### GIVEN TEXT:
Registered Data

[00632] From model-blind to model-aware learning of inverse problems in imaging

  • Session Date & Time :
    • 00632 (1/2) : 3C (Aug.23, 13:20-15:00)
    • 00632 (2/2) : 3D (Aug.23, 15:30-17:10)
  • Type : Proposal of Minisymposium
  • Abstract : In recent years, there has been an increasing interest in exploring how to combine the practical advantages of learning-based methods with the theoretical understanding and the convergence guarantees coming from model-based approaches for the regularisation of ill-posed inverse problems. This mini-symposium will bring together researchers working on data-driven methods and deep learning for inverse problems in the attempt to providing an overview of the mathematical insights able to shed light on how learned image reconstruction approaches can be reliable tools for real-world applications.
  • Organizer(s) : Tatiana A. Bubba, Luca Calatroni, Luca Ratti
  • Classification : 68T07, 65R32, 45Q05, artificial neural networks, deep learning, inverse problems
  • Speakers Info :
    • Samuli Siltanen (University of Helsinki)
    • Andrea Sebastiani (University of Bologna)
    • Silvia Sciutto (University of Genoa)
    • Alice Oberacker (Universität des Saarlandes)
    • Serena Morigi (University of Bologna)
    • Julian Tachella (CNRS and ENS de Lyon)
    • Malena Sabaté Landman (Department of Applied Mathematics and Theoretical Physics, University of Cambridge)
    • Sadegh Salehi (University of Bath)
  • Talks in Minisymposium :
    • [01569] Continuous Generative Neural Networks for Inverse Problems
      • Author(s) :
        • Giovanni Alberti (University of Genoa)
        • Matteo Santacesaria (University of Genoa)
        • Silvia Sciutto (University of Genoa)

### WHAT THE TASK ASKS:
Continue the minisymposium listing on learning for inverse problems in imaging, picking up right after its last line.

### DATA SHOWN:
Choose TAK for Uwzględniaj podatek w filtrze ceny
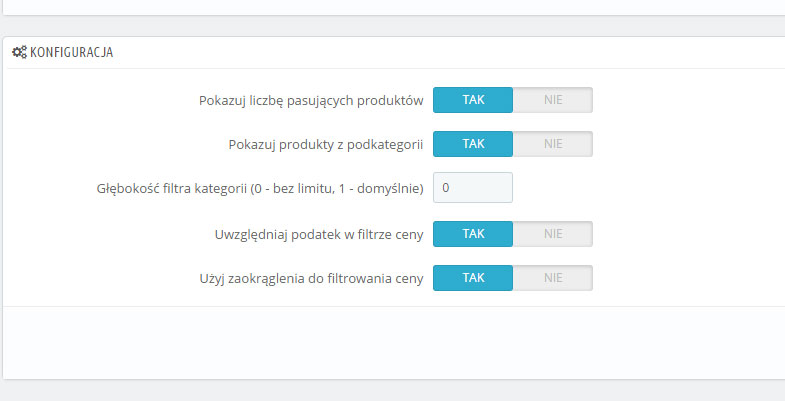Viewport: 785px width, 401px height. tap(473, 234)
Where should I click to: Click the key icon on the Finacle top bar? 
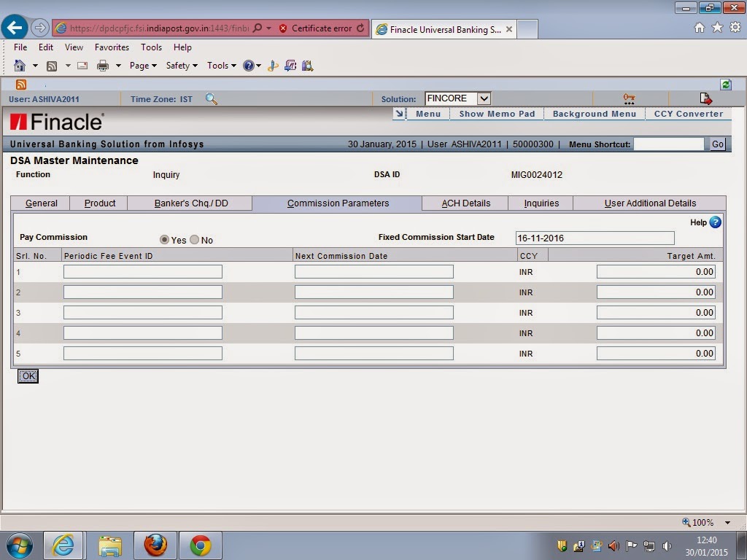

### RESPONSE FOR THIS EXERCISE:
      • Abstract : We study Continuous Generative Neural Networks CGNNs, namely, generative models in the continuous setting. The architecture is inspired by DCGAN, with one fully connected layer, several convolutional layers and nonlinear activation functions. In the continuous L^2 setting, the dimensions of the spaces of each layer are replaced by the scales of a multiresolution analysis of a compactly supported wavelet. We present conditions on the convolutional filters and on the nonlinearity that guarantee that a CGNN is injective. This theory finds applications to inverse problems, and allows for deriving Lipschitz stability estimates for possibly nonlinear infinite-dimensional inverse problems with unknowns belonging to the manifold generated by a CGNN.
    • [02780] Learned proximal operators in accelerated unfolded methods with pseudodifferential operators
      • Author(s) :
        • Andrea Sebastiani (University of Bologna)
        • Tatiana Alessandra Bubba (University of Bath)
        • Luca Ratti (University of Genoa)
        • Subhadip Mukherjee (University of Bath)
      • Abstract : In recent years, hybrid reconstruction frameworks has been proposed by unfolding iterative methods and learning a suitable pseudodifferential correction on the part that can provably not be handled by model-based methods. In this talk, I will present a variant of this approach, where an accelerated iterative algorithm is unfolded and the proximal operator is replaced by a learned operators, as in the PnP framework. The numerical experiments on limited-angle CT achieve promising results.
    • [02946] Electrical impedance tomography, virtual X-rays, and stroke
      • Author(s) :
        • Samuli Siltanen (University of Helsinki)
      • Abstract : A connection between Electrical Impedance Tomography (EIT) and X-ray tomography was found in (Greenleaf et al. 2018) using microlocal analysis. Fourier transform applied to the spectral parameter of Complex Geometric Optics solutions produces virtual X-ray projections, enabling a novel filtered back-projection type nonlinear reconstruction algorithm for EIT. This approach is called Virtual Hybrid Edge Detection. Machine learning can be used for classifying stroke (into ischemic and hemorrhagic) based on virtual X-ray profiles of the conductivity.
    • [03308] Beyond supervised learning in imaging: measurement-driven computational imaging
      • Author(s) :
        • Julian Tachella (CNRS, ENSL)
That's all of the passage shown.